Deputy Mayor Fleur Hassan-Nahoum and city councilwoman Laura Wharton are involved in both issues. In the case of the synagogue, it is the last bastion in the German Colony and neighboring communities for residents of Moroccan descent. As such, it is undoubtedly historic. As for the reforming of the preservation committee, it has not been doing its job, and has allowed real estate developers to pull down old buildings that serve specific segments of the population, without providing other premises by way of compensation.
What in effect is happening, is that the history of Jerusalem is being destroyed, and not just comparatively recent history, but also ancient history. In other words, in the quest for urban renewal, both the history and the character of Jerusalem are being destroyed. If Jerusalem loses its unique characteristics, it will also cease to be a tourist attraction or a place of pilgrimage for the pious of three faiths. Worse still, there will be little physical proof that Jews lived here centuries ago.
Real estate entrepreneur Shaul Cohen, who has purchased the land on which Chessed V’Emet has stood for decades, has said that he intends to build another synagogue for the wealthy residents of the new apartments he intends to construct on the land. It’s quite possible that some of those residents will be of Moroccan background, and would have been delighted with a house of prayer reminiscent of the one they attended as children. Cohen would do well to follow the example of Jerusalem’s Great Synagogue, which in the pre-COVID era, had an Ashkenazi congregation in the main chapel, a Sephardi congregation in a beautiful small synagogue on the ground floor and a Chabad congregation in the basement study center. This separate-but-together mix epitomized the principle of kol Israel haverim (all of Israel are friends).
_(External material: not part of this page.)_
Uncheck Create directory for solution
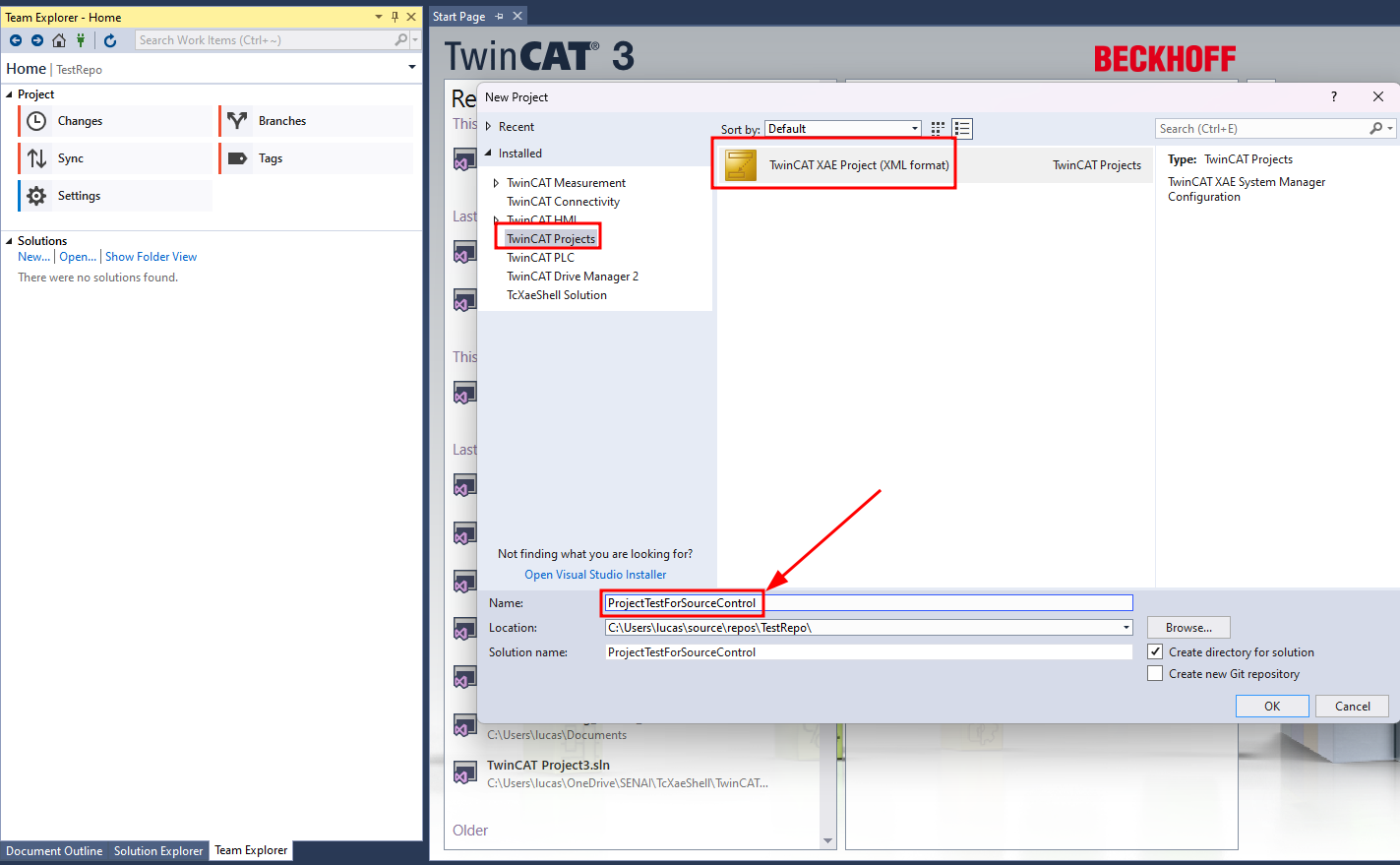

As for the overdue reform, there should be a rule that any real estate developer who acquires land on which there are historic buildings, should restore them, add a few modern amenities and use them as a center piece for community or commercial purposes, while other buildings of an approved project are built around them. In Rehavia, this has been partially implemented in that the facades of old buildings have been maintained, but the rest of such buildings have been gutted to make room for new structures. By contrast, the Villa Brown Hotel on Haneviim Street has been beautifully restored, with the addition of modern conveniences, but the aura is definitely historic Middle East – and visitors love it.
While there is some justification for urban renewal in that the population is growing and people must have a place to call home, the huge towers that have gone up or are in the process of construction all over the city will have multi-level underground car parks, but what will happen when even half the number of car owners drive out into the street at more or less the same time?
Jerusalem already suffers from an overdose of traffic congestion, because it was not designed for heavy traffic. The early town planners did not envisage that the day would come when the bulk of the city’s residents would own their own apartments and their own cars. When it takes less time to walk a kilometer than it takes to drive the same distance, there will be a huge exodus to the Negev and the Galilee, where there are still large tracts of virgin territory, and where town planning can take place according to logical rules, and not in the helter-skelter fashion that is so typical of Jerusalem.